### The request:
Update the records below by replacing "reload" with "refresh" and leaving all other text unchanged. Omit the pictures from your answer.

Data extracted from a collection
◆ ◆ ◆ ◆ ◆

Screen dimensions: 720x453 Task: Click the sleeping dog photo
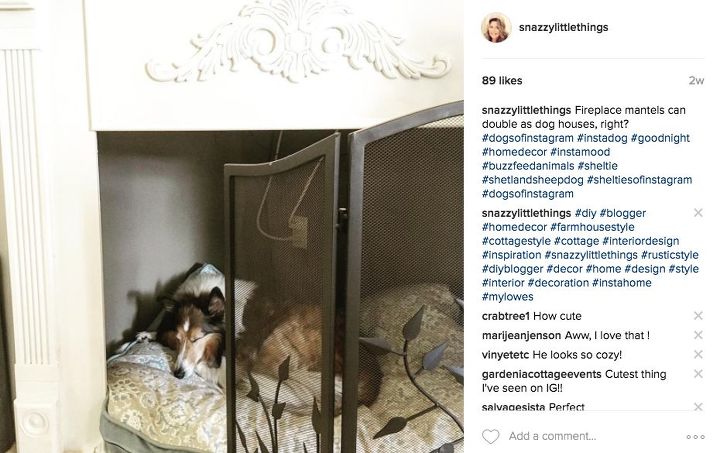pos(232,226)
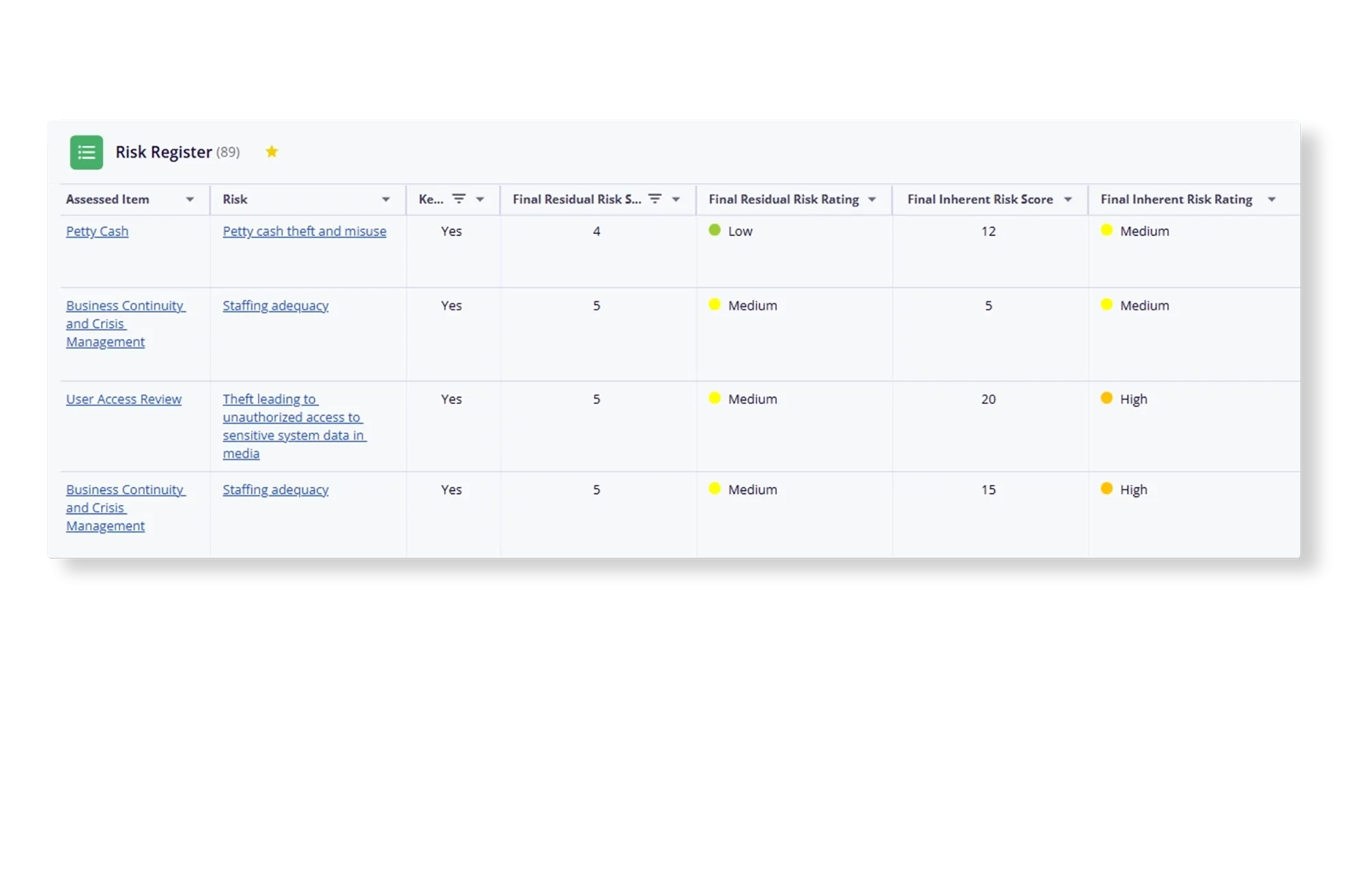1348x896 pixels.
Task: Expand the Final Residual Risk Rating column menu
Action: pyautogui.click(x=872, y=199)
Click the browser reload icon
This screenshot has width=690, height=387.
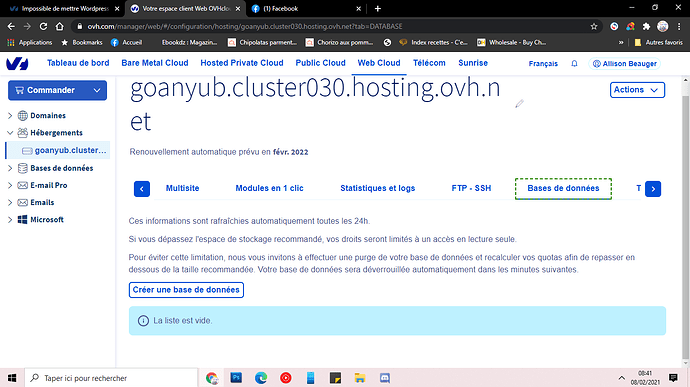click(43, 26)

◆ ◆ ◆ ◆ ◆

### Exercise result:
Screen dimensions: 720x453 Task: Click the sleeping dog photo
pos(232,226)
1348x896 pixels.
Task: Expand the Final Residual Risk Rating column menu
Action: pyautogui.click(x=872, y=199)
Click the browser refresh icon
This screenshot has width=690, height=387.
click(43, 26)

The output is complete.